Beyrut’ta Ulusal Müze önünde toplanan Lübnanlı feminist aktivistler, Mahsa Amini’nin İran rejimi tarafından katledilmesini kınayarak, Mahsa Amini davasının bir peçe davası olmadığına dikkat çekti. İran rejiminin din adı altında kadınlara zulmettiğini söyleyen kadınlar, “Jin jiyan azadî” sloganıyla İranlı kadınlarla dayanışma içerisinde olduklarının mesajını verdi.

“Birbirimize destek olmalıyız”

Eylemde konuşan Prof. Rin Abbas, “Dünyanın herhangi bir ülkesinde kadınlara karşı işlenen her suç küresel bir suçtur ve dünyanın her yerinden kadınlar birbirimize destek olmalıyız, yoksa kadınlara yönelik şiddet devam edecektir. İster İran isterse dünyanın başka bir yerinde olsun hırpalanan her kadın hepimizi temsil ediyor. Kadına şiddetin yasak olduğunu tüm dünyaya anlatmamızın zamanı geldi” dedi.

“Rejim üzerinde baskı yaratabiliriz”

Feminist aktivist Karen Nasr, bu dayanışma eylemine katılmak her kadının görevi olduğunu vurgulayarak, sorunun sadece İran’da olmadığını, bu sıkıntının yarın Beyrut’ta olabileceğini vurguladı ve şöyle konuştu: “Sesimizi ne kadar yükseltirsek, sesimiz o kadar çok insana ulaşır ve bu eylemlerimiz baskıcı rejimler üzerinde baskı oluşturabilir.”

“Zalim rejimlere karşı buradayım”

Feminist aktivist Nidal Helou, dayanışma çağrısında bulunarak, “Her insanın istediği gibi yaşama ve istediği kıyafetleri giyme hakkı vardır. Ne yapacağımıza karar vermek isteyen zalim rejimlere karşı buradayım. Kadınlara yönelik tüm haksızlıklara karşı buradayım. Kimsenin bizim özel hayatımıza veya siyasi kararlarımıza karışmaya hakkı olmadığını bilmeleri için el ele vermeliyiz” şeklinde konuştu.

“Din kisvesi altında kadınlara zulüm ediliyor”
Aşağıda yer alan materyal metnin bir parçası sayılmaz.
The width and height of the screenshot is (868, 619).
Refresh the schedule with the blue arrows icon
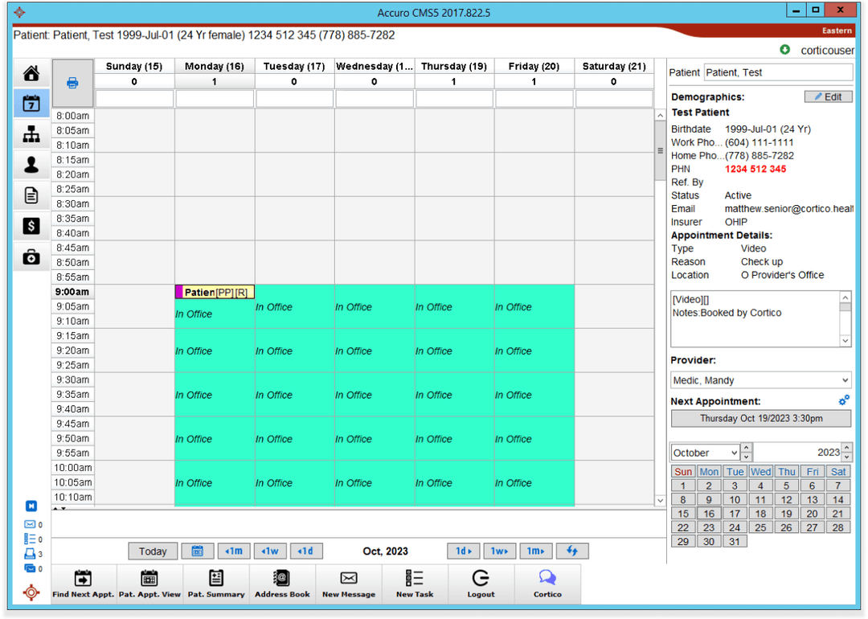(572, 551)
Gazeteci Sawsan Abu Zahr da “Mahsa Amini davası bir başörtüsü hikayesi değil, bu bölgede kadınlara din kisvesi altında zulmeden bir adaletsizliğin hikayesidir. Sistematik bir siyasi baskının hikayesidir ve din en kolay bahanedir” dedi. Dayanışma standına çok sayıda çocuğun katılımıyla ilgili yorum yapan Sawsan Abu Zahr, çocukların, özellikle erkek çocukların ataerkil bir zihniyetle yetiştirilmemesinin önemini vurguladı.

“Konu siyasidir”

Feminist aktivist Jana Abi Morshed ise, İranlı kadınların bir diktatör rejimle karşı karşıya olduklarını ve onlara adalet sağlanması için seslerini yükseltmeye geldiklerini belirtti ve şöyle devam etti: “Konu tesettür değil, konu özgürlükler, baskı ve ataerkil otorite ile ilgili, toplumların sapkınlıklarıyla ve din adına şiddetlenen siyasi bir meseledir. Yeter, toplumlarımız daha iyiye gitmeli çünkü en iyisini hak ediyorlar. Bu devrim akan kana rağmen Arap dünyasında başlayan devrimleri genişletecek.”